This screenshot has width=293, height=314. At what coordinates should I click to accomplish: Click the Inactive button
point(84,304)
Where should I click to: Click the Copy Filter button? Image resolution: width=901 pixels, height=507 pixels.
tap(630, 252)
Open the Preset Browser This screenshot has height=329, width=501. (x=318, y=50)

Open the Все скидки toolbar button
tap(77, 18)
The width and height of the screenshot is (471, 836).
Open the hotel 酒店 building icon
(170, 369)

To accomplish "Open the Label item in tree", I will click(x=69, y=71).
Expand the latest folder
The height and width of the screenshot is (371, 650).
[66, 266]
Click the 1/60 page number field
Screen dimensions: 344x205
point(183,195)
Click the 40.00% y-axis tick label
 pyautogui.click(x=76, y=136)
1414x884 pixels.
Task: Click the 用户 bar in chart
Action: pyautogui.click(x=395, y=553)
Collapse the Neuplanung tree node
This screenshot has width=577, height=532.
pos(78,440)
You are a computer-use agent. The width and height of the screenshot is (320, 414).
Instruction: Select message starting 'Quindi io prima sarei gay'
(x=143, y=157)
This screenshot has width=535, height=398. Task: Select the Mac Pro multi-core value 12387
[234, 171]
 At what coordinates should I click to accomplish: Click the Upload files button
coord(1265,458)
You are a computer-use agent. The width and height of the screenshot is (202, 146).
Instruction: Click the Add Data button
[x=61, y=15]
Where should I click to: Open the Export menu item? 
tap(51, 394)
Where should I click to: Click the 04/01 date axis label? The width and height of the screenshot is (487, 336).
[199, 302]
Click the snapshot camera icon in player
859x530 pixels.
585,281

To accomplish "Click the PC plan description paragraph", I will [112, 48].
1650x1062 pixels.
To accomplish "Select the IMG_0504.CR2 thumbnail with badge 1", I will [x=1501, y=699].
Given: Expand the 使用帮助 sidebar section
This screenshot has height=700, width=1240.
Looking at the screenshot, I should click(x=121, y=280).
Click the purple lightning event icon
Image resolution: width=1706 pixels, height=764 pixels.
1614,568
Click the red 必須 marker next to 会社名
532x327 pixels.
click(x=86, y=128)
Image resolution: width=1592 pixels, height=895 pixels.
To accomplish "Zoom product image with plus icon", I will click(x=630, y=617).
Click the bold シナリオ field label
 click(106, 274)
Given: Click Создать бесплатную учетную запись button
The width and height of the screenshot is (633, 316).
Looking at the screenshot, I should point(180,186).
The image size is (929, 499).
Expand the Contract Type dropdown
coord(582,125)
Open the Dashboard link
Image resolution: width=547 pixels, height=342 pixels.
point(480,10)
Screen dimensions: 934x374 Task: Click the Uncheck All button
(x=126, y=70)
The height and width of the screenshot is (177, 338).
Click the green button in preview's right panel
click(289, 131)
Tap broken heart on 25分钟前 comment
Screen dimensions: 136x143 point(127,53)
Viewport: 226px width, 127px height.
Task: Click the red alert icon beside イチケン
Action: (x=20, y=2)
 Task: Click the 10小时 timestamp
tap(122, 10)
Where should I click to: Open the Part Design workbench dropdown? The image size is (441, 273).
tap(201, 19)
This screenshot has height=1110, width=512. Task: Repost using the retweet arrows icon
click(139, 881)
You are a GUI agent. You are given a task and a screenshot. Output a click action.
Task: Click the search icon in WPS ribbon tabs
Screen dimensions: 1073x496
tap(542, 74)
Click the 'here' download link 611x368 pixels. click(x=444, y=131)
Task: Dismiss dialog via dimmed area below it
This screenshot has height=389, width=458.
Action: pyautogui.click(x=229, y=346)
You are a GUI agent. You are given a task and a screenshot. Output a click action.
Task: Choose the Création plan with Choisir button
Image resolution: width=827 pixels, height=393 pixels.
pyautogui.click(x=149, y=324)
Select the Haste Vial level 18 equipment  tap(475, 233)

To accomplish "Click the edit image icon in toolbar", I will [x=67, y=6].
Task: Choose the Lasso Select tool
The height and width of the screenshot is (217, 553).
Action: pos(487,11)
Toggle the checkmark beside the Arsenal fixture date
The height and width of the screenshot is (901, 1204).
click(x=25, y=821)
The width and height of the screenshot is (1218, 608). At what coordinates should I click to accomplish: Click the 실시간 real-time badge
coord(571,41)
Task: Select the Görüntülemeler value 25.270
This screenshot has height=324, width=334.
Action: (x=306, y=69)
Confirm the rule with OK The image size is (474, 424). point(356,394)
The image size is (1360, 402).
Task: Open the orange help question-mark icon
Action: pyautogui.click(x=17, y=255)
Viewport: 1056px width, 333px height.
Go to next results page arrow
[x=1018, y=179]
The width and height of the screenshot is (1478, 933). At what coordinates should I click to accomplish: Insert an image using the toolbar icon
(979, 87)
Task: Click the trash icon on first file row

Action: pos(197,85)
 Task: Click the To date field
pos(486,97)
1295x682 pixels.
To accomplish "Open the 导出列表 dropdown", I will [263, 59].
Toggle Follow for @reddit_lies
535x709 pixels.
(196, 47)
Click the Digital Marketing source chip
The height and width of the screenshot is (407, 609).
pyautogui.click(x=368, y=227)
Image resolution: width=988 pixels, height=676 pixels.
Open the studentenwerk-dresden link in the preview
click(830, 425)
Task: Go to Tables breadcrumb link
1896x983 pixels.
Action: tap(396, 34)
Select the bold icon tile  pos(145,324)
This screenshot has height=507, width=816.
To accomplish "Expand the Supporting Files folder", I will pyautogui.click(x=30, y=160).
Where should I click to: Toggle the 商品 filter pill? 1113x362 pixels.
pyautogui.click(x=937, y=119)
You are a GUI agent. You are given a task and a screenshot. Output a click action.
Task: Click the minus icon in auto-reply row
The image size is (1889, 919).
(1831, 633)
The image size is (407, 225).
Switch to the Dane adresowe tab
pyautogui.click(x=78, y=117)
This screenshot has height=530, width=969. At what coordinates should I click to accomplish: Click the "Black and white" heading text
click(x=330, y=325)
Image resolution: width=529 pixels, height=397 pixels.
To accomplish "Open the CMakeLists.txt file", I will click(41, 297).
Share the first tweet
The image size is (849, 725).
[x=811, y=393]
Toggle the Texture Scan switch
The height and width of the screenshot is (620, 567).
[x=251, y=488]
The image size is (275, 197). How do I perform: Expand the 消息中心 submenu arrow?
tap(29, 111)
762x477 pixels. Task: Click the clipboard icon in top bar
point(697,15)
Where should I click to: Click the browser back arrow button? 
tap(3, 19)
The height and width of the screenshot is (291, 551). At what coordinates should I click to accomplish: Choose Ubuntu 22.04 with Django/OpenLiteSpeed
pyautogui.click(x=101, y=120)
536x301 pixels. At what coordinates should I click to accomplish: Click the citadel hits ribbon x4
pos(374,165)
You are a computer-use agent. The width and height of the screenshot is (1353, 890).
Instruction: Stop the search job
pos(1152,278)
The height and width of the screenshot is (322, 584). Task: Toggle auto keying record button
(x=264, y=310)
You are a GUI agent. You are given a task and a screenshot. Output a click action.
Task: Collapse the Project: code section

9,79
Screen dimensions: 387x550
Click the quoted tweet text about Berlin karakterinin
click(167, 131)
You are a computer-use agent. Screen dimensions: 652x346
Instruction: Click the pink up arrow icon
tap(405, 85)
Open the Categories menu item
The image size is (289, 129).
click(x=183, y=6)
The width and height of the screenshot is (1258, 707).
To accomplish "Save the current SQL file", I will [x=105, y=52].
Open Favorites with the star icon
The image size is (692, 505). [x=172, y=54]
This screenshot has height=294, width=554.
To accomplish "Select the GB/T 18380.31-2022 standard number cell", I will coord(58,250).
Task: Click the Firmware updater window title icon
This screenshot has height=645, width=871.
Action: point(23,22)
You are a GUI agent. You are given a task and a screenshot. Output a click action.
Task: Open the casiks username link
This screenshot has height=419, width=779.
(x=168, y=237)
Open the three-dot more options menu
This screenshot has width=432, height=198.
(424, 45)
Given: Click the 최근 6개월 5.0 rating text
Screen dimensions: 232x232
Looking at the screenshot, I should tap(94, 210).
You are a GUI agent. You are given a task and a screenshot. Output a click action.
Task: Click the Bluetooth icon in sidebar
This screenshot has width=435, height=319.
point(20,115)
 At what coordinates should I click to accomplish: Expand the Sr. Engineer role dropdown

EXERCISE PROMPT: Repeat exactly the lines above, starting with the first line of the records and finishing with the line holding "Expand the latest folder". Add no other line.

SOLUTION FOR THIS TASK:
This screenshot has width=293, height=314. At what coordinates should I click to accomplish: Click the Inactive button
point(84,304)
Where should I click to: Click the Copy Filter button? Image resolution: width=901 pixels, height=507 pixels.
tap(630, 252)
Open the Preset Browser This screenshot has height=329, width=501. (x=318, y=50)

Open the Все скидки toolbar button
tap(77, 18)
The width and height of the screenshot is (471, 836).
Open the hotel 酒店 building icon
(170, 369)

To accomplish "Open the Label item in tree", I will click(x=69, y=71).
Expand the latest folder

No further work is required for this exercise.